2. Description of the Prior Art

Kohfeldt's s U.S. Pat. No. 2,893,941 (1959 ) discloses a process for treating liquid hydrocarbons such as heavy naphtha, kerosene, and gas oil which involves the steps of thermally cracking the hydrocarbon in the presence of potassium carbonate and steam wherein the potassium carbonate is added as an aqueous solution preferably at a point upstream from the thermal-cracking zone. The preferred Kohfeldt teaching was followed by adding an aqueous potassium carbonate solution to a thermal-cracking unit for lower alkanes at a point upstream of the cracking zone and the unit became plugged with coke formation at the in-line heat exchanger within 7 days. The operating time in a unit wherein no potassium carbonate is used is about 7 days; therefore, Kohfeldt's preferred process is unworkable in our unit for all practical purposes.
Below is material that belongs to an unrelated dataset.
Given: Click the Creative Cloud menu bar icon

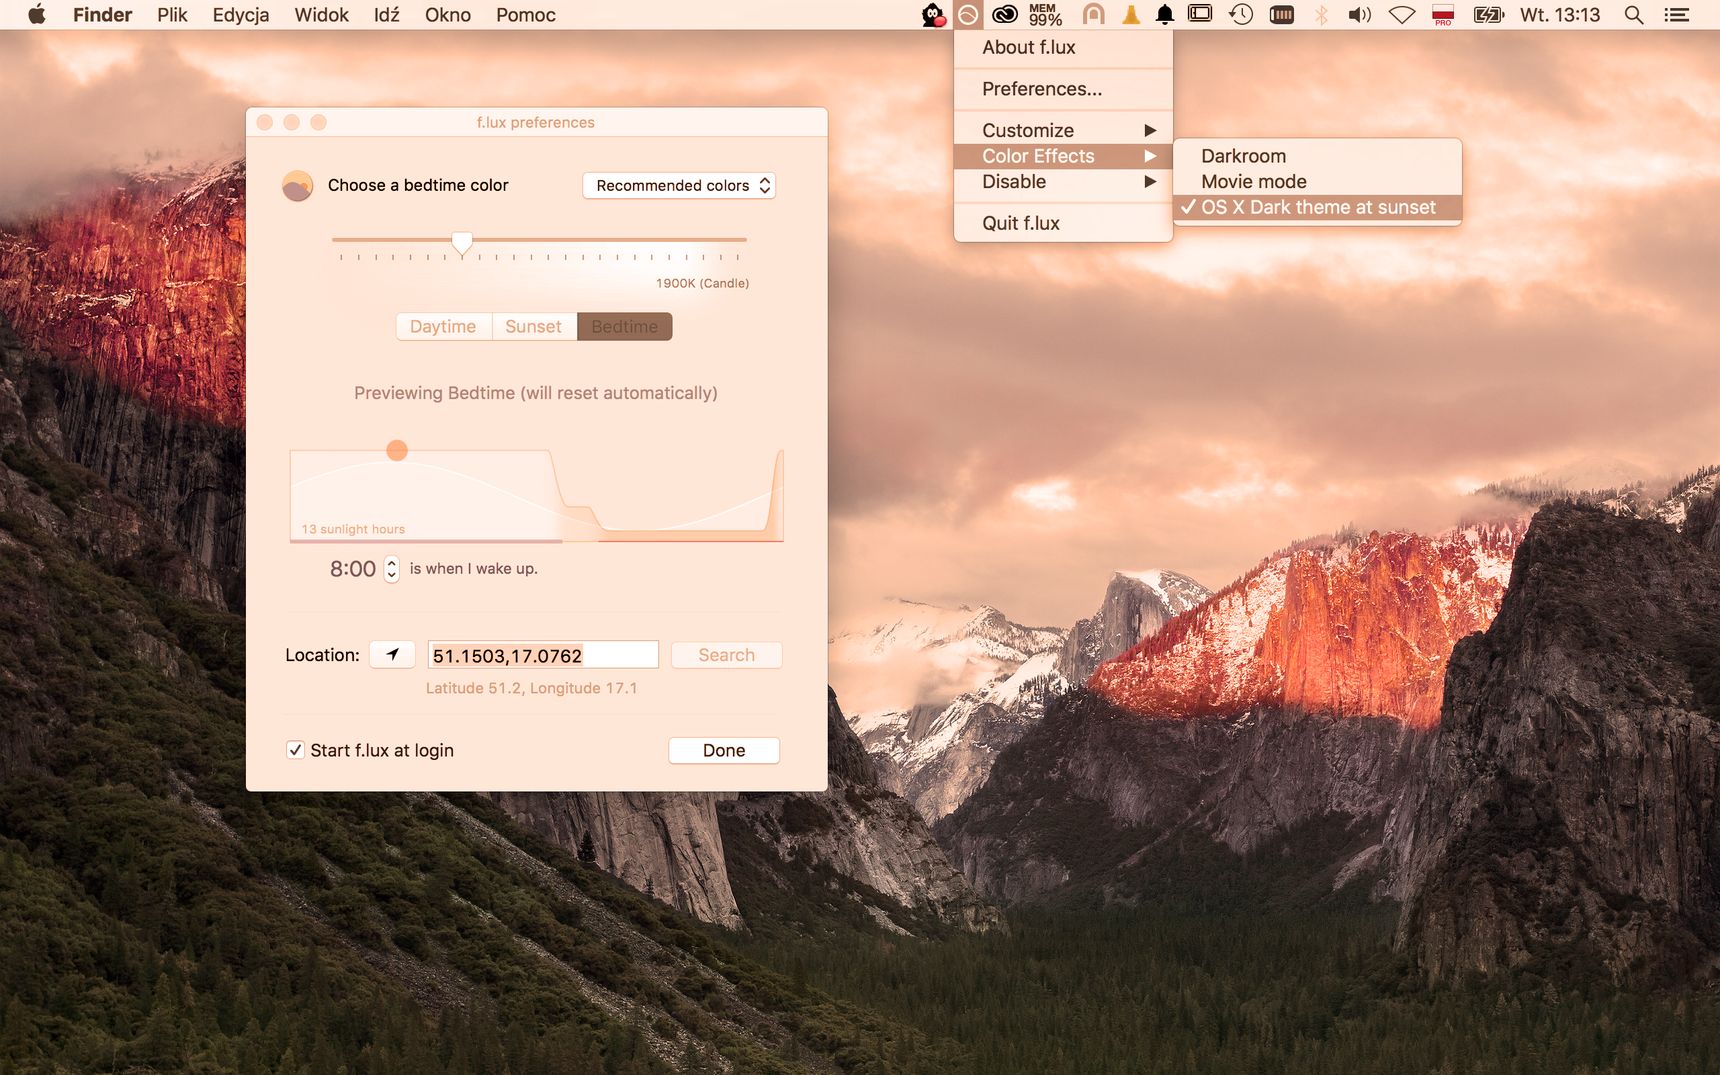Looking at the screenshot, I should pos(1005,15).
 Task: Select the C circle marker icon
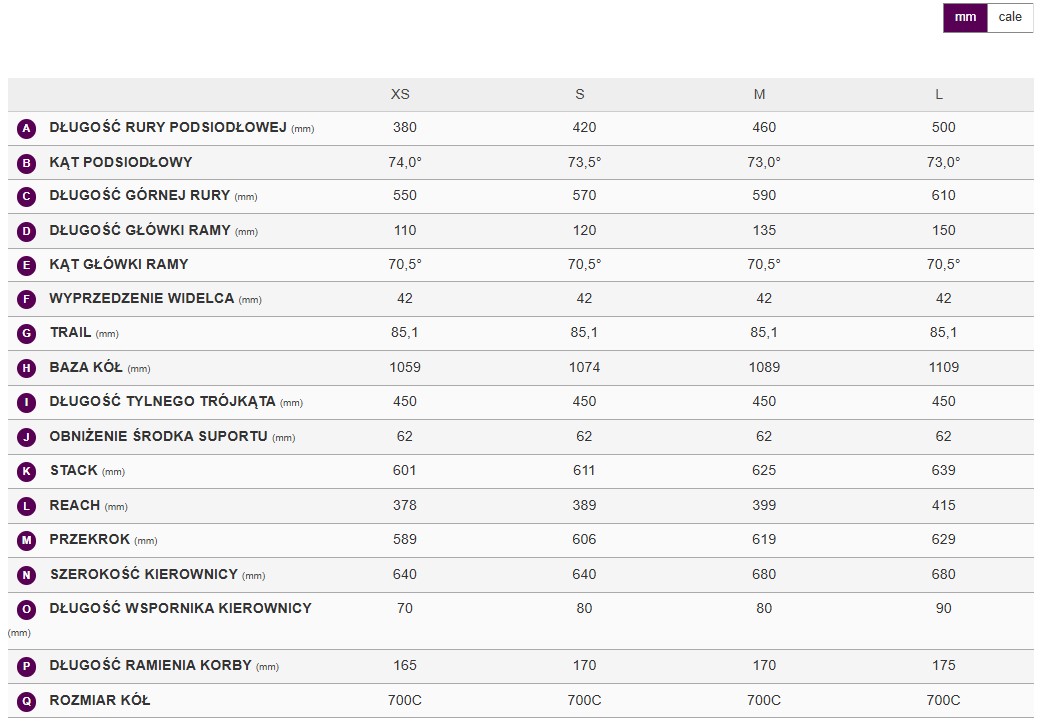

We have found that by adding an aqueous potassium carbonate solution to the process in a unit for making ethylene and propylene or other olefins at a point downstream of the cracking zone, the furnace can operate without plugging for as long as 74 days, a more than ten-fold improvement over introducing the carbonate to the cracking unit as taught by Kohfeldt's preferred method. And the reason for shutdown of the unit after 74 days operation was not because of plugging due to coke formation in the heat exchanger but because of coke formation in the reactor coil upstream of the quench fitting. Comparable improvements are shown using other alkali metal salts or hydroxides of our invention.

SUMMARY OF THE INVENTION

The invention is an improvement in a thermal hydrocarbon cracking process comprised of a thermal-cracking zone, a quenching apparatus and an in-line heat exchanger arranged in series such that the gaseous effluent from the cracking zone flows through the quenching apparatus and then through the exchanger. The improvement is introducing an aqueous solution of alkali metal salt which yields an alkaline product on hydrolysis or an alkali metal hydroxide into the hydrocarbon flow at a point downstream of the cracking zone.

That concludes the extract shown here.